Ride the Lightning

Cybersecurity and Future of Law Practice Blog
by Sharon D. Nelson Esq., President of Sensei Enterprises, Inc.

Employers Monitoring Employees at Home: Stats From the UK

November 9, 2021

ZDNet reported on November 8 that, according to data from a poll of more than 2,400 UK workers conducted by Opinium, 32% are now being monitored in some form by their employers — up from 24% in April 2021.

A UK trade union, Prospect, is now calling for the introduction of measures to protect employees from “intrusive monitoring.” It said it was concerned that the increase in organizations using surveillance technologies to monitor workers was going unchecked and happening without the consent of employees.

The quick shift to remote working in early 2020 created both technical and managerial challenges for businesses, who suddenly found themselves having to effectively coordinate teams from a distance.

Looking for productivity, remote monitoring services, which offer a variety of software-based tools allowing administrators to track employees’ online activity, have been quickly adopted.

Many employees are being monitored in their own homes, many of whom are not being properly consulted before such technologies are introduced – potentially breaching GDPR policy.

Privacy advocates are also worried that remote monitoring software is being introduced more quickly than policies and laws to govern its use. “Technology has undoubtedly kept many of us safe, connected and working during the pandemic, but there is now a mission creep in its purpose,” Andrew Pakes, Prospect deputy general secretary, told ZDNet.

Employees are largely against the use of remote monitoring and surveillance software.

Eighty per cent of workers polled said the use of webcams to monitor employees should either be heavily regulated (28%) or banned (52%), while just 8% believed employers should have autonomy over when they can use cameras to monitor workers at home.

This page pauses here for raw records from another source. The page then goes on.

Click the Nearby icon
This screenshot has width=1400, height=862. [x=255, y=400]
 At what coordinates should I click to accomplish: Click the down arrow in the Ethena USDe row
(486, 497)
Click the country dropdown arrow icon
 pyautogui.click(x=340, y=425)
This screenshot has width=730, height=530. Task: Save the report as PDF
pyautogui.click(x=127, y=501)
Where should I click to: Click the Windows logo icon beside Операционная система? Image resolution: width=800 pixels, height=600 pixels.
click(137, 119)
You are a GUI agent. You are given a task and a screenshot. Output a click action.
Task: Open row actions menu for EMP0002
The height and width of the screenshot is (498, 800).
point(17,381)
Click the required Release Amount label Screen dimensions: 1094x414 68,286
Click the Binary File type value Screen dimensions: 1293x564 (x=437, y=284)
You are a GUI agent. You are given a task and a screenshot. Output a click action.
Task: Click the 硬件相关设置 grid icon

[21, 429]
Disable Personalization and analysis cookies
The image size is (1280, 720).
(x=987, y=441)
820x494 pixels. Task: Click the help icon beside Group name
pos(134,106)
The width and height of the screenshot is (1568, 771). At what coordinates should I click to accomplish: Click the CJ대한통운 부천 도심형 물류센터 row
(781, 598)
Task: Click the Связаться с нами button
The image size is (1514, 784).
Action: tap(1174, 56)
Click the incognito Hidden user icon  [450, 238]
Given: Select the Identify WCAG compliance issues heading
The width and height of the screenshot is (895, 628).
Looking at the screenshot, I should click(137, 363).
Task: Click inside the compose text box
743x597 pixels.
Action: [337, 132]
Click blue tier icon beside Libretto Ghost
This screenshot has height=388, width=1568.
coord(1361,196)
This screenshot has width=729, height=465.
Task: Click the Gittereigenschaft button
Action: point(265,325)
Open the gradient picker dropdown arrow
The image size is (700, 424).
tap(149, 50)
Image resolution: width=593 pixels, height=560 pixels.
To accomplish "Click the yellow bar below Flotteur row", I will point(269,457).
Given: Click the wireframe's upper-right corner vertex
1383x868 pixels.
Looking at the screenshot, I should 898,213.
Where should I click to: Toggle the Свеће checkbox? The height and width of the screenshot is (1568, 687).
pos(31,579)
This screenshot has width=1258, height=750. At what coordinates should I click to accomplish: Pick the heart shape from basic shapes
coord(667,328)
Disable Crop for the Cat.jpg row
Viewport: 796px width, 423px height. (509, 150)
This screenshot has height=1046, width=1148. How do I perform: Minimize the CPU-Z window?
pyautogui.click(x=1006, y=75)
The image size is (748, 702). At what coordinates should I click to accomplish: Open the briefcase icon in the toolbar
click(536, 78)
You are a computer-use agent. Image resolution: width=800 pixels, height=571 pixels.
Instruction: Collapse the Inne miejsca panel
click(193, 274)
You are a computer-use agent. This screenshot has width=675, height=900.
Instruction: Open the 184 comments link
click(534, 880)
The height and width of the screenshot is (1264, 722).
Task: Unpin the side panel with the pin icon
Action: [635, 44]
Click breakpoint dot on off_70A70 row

Prospect has called on the Information Commissioner’s Office (ICO), which is currently reviewing employer guidance on new workplace technologies, to ensure workers get a say in their introduction and ensure full transparency in the way these technologies are used, including the type of data that is gathered by employers.

The union is also calling on the UK government to make it illegal for employers to use webcams to monitor people in their homes or check up on workers outside of meetings and calls.

 My sense is that the same escalation in monitoring employees is happening here, but I’ve not yet seen statistics on this topic. Should I find some, I will post them. This is a worrisome trend.

Sharon D. Nelson, Esq., President, Sensei Enterprises, Inc.